▸ **Work required**
Lines from the entries below that hold "heading" form the answer; copy all of them.
[Start of section]
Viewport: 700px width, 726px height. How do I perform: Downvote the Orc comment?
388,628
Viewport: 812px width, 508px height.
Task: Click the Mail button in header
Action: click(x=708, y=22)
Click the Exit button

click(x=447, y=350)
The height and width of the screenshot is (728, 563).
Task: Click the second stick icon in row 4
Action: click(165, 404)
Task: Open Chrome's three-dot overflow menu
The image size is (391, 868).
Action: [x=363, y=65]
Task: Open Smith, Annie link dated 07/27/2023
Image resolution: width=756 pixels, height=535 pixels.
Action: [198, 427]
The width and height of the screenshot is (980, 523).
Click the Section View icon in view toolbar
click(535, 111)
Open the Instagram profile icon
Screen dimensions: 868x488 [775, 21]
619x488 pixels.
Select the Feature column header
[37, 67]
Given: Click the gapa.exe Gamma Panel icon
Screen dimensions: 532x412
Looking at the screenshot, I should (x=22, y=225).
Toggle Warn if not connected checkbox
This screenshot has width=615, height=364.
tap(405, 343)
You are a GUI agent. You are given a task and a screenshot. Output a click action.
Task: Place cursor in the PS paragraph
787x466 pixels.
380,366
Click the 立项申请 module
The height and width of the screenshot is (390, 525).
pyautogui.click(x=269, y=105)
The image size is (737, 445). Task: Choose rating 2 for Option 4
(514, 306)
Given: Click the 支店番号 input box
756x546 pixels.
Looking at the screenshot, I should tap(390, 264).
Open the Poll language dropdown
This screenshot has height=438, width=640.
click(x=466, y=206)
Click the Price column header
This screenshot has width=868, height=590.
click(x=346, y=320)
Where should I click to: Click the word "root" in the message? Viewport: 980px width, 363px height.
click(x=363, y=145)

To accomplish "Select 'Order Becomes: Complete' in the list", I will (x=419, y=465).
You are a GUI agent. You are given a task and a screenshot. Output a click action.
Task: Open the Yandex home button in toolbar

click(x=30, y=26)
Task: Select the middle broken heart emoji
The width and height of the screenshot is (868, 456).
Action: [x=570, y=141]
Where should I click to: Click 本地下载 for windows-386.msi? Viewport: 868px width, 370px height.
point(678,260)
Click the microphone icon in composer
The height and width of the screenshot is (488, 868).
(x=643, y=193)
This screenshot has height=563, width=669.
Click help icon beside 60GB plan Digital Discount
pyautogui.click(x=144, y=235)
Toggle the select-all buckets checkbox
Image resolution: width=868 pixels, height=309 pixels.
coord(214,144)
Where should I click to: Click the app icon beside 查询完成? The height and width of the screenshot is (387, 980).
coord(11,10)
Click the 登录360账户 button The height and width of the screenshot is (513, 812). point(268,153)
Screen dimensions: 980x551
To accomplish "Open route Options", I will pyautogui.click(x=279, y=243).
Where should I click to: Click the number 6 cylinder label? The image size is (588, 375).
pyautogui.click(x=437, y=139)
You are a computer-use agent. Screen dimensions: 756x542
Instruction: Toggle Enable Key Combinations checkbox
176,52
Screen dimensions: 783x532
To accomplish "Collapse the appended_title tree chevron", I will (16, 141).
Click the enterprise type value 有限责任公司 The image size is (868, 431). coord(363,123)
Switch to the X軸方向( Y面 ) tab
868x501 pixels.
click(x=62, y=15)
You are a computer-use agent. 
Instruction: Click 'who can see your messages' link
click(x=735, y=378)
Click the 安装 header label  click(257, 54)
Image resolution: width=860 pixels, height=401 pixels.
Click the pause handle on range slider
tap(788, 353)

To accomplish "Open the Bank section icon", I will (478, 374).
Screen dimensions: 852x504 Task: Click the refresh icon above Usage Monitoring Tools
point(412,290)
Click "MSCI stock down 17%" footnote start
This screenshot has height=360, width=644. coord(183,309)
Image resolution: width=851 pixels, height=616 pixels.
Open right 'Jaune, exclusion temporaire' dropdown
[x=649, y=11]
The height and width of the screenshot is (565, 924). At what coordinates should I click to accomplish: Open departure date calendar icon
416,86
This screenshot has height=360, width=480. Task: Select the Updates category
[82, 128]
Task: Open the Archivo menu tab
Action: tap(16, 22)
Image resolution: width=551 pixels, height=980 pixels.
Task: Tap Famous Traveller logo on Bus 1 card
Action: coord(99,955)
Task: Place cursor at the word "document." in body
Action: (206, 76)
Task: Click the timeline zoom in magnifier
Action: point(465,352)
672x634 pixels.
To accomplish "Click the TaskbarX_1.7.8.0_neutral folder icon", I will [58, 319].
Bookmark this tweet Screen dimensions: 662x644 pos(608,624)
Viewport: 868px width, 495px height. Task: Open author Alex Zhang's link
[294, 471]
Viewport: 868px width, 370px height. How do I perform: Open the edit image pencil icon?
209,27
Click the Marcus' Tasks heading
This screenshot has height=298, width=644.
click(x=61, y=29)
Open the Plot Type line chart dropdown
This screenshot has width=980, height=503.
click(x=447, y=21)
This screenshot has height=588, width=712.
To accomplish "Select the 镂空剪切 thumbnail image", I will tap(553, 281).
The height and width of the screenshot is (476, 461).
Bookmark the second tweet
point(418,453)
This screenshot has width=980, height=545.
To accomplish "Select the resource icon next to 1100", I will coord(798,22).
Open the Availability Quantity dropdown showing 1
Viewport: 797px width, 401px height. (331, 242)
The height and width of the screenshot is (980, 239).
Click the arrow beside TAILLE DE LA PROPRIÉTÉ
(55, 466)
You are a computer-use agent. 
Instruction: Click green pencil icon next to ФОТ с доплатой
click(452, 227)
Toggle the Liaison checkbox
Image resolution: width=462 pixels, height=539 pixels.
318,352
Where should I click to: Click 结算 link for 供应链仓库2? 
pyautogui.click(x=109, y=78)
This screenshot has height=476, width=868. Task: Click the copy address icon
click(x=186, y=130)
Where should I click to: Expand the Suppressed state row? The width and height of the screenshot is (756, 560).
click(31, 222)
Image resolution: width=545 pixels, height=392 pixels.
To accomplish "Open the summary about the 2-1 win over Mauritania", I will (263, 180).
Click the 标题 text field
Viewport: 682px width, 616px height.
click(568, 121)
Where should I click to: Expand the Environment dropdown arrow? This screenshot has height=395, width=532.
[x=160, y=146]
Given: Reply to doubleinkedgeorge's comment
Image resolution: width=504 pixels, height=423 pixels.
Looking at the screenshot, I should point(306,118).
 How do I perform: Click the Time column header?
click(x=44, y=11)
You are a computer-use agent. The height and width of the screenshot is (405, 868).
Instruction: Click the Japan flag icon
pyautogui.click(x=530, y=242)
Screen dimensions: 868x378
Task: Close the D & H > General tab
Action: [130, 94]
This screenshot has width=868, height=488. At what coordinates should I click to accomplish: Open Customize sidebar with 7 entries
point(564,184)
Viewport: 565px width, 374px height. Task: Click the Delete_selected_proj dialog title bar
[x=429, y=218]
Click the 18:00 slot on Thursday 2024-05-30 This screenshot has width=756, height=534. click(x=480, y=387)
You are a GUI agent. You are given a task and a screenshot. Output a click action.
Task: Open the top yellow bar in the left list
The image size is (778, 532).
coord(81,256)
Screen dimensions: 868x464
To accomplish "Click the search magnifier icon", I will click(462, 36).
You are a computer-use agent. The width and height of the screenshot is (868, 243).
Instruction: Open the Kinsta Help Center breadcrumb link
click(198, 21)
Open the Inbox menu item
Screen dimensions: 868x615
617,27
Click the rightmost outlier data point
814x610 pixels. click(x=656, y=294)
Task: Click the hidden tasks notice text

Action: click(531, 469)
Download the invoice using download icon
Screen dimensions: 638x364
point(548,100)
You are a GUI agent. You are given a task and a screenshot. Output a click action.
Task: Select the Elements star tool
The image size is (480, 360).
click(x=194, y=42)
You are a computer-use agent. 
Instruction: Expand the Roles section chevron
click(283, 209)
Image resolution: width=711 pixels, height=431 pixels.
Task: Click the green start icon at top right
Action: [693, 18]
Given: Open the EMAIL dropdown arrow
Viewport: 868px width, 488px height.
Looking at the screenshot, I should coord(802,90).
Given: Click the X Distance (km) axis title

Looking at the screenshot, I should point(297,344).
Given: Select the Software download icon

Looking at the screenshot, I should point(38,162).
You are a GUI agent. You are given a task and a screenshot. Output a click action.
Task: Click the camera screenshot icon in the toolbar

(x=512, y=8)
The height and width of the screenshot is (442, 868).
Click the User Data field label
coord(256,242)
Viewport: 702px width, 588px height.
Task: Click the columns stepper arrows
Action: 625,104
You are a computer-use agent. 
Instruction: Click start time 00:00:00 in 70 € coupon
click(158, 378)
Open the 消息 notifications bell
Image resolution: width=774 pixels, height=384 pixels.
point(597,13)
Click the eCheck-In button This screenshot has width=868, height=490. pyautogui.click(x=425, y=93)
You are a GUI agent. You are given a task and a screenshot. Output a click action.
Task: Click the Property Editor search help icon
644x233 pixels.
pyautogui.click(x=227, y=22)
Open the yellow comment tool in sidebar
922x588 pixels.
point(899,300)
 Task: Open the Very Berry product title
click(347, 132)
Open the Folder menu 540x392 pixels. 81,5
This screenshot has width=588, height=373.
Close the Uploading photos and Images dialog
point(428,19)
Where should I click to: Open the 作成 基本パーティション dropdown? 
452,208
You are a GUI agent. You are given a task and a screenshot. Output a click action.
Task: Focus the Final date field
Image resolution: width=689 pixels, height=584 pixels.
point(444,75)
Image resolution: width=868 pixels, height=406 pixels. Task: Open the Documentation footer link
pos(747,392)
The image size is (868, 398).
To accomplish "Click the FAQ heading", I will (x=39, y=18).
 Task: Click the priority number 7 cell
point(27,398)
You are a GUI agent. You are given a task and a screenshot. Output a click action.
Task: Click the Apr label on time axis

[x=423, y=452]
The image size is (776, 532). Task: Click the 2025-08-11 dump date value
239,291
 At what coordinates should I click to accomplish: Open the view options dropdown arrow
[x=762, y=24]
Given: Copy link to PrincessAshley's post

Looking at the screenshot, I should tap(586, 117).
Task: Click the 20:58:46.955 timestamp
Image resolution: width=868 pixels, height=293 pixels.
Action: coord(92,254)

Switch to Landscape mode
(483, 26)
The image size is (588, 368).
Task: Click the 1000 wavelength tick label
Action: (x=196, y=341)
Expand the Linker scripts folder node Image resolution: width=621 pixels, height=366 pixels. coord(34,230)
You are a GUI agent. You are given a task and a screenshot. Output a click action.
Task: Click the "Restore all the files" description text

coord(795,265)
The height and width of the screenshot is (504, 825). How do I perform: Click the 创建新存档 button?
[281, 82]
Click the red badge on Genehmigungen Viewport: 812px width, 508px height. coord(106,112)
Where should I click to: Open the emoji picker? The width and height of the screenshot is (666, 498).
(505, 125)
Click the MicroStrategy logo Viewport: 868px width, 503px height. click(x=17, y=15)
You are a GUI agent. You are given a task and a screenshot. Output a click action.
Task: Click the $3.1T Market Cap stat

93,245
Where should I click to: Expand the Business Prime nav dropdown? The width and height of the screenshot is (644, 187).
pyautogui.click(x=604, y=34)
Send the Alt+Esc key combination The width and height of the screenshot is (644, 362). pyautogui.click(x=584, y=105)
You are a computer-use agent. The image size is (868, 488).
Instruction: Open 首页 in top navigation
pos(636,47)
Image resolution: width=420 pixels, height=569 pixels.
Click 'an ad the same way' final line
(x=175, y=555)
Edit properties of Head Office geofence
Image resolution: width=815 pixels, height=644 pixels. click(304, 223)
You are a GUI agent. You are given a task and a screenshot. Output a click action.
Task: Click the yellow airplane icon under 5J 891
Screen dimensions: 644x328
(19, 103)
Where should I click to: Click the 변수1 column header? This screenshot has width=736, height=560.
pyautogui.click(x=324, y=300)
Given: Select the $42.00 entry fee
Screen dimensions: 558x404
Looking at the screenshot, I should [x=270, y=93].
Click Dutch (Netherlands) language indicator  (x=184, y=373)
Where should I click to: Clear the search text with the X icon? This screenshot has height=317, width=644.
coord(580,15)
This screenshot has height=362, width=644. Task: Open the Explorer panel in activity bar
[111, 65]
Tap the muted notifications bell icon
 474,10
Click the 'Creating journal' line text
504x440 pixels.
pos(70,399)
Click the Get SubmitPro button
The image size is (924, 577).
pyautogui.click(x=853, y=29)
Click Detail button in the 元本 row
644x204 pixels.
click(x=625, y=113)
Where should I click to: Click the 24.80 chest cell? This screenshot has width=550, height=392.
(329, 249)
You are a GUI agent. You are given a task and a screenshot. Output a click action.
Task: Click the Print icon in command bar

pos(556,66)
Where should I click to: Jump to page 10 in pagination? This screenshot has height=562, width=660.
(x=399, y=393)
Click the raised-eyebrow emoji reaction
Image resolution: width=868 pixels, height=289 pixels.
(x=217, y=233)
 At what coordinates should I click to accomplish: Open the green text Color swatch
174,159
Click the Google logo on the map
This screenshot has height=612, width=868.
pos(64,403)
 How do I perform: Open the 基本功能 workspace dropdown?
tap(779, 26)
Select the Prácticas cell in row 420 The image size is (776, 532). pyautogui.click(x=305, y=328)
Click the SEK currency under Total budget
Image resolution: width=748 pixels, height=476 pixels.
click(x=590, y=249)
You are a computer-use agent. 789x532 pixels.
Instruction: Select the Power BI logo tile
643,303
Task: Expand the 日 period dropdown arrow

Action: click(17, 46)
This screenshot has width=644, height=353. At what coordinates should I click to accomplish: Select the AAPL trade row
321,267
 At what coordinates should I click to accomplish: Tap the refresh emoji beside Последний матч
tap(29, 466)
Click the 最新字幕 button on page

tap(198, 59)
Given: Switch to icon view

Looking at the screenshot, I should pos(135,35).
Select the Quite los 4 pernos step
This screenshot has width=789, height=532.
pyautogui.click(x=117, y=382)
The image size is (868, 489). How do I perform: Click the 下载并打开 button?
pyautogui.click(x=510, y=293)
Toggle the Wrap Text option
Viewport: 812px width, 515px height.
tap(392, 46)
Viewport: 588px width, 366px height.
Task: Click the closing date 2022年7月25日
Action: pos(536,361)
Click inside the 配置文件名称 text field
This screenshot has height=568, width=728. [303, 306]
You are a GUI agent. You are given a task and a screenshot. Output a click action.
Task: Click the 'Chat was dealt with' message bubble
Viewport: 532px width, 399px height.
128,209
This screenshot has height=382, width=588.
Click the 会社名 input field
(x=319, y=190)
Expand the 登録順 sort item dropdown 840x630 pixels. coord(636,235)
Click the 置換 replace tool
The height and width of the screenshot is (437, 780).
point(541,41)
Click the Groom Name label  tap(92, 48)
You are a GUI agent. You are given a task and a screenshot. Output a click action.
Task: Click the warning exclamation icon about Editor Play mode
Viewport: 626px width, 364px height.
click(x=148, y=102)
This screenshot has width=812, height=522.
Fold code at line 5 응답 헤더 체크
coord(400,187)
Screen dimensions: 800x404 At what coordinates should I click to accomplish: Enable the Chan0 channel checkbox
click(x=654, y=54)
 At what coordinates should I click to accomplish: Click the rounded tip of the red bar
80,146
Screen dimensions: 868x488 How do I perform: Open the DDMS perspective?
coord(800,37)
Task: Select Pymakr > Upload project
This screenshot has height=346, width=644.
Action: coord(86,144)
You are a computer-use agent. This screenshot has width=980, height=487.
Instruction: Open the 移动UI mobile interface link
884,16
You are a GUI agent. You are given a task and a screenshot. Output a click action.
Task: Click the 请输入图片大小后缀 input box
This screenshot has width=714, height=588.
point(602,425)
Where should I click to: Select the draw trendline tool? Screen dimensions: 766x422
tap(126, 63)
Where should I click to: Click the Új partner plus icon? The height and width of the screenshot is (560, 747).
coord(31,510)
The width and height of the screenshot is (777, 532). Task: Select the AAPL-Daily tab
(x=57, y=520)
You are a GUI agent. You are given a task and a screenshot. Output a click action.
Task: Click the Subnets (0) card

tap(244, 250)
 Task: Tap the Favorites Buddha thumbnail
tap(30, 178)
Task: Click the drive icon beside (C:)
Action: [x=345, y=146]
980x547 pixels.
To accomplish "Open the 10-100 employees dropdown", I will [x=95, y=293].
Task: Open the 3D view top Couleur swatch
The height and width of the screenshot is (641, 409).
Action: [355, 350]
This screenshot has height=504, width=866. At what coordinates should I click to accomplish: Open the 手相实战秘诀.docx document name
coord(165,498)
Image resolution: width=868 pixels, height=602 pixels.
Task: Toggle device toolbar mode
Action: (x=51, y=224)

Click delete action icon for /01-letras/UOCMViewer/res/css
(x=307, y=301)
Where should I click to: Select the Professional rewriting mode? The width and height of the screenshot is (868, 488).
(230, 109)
[End of section]
▸ **Task solution**
Click the Marcus' Tasks heading
To accomplish "Click the FAQ heading", I will (x=39, y=18).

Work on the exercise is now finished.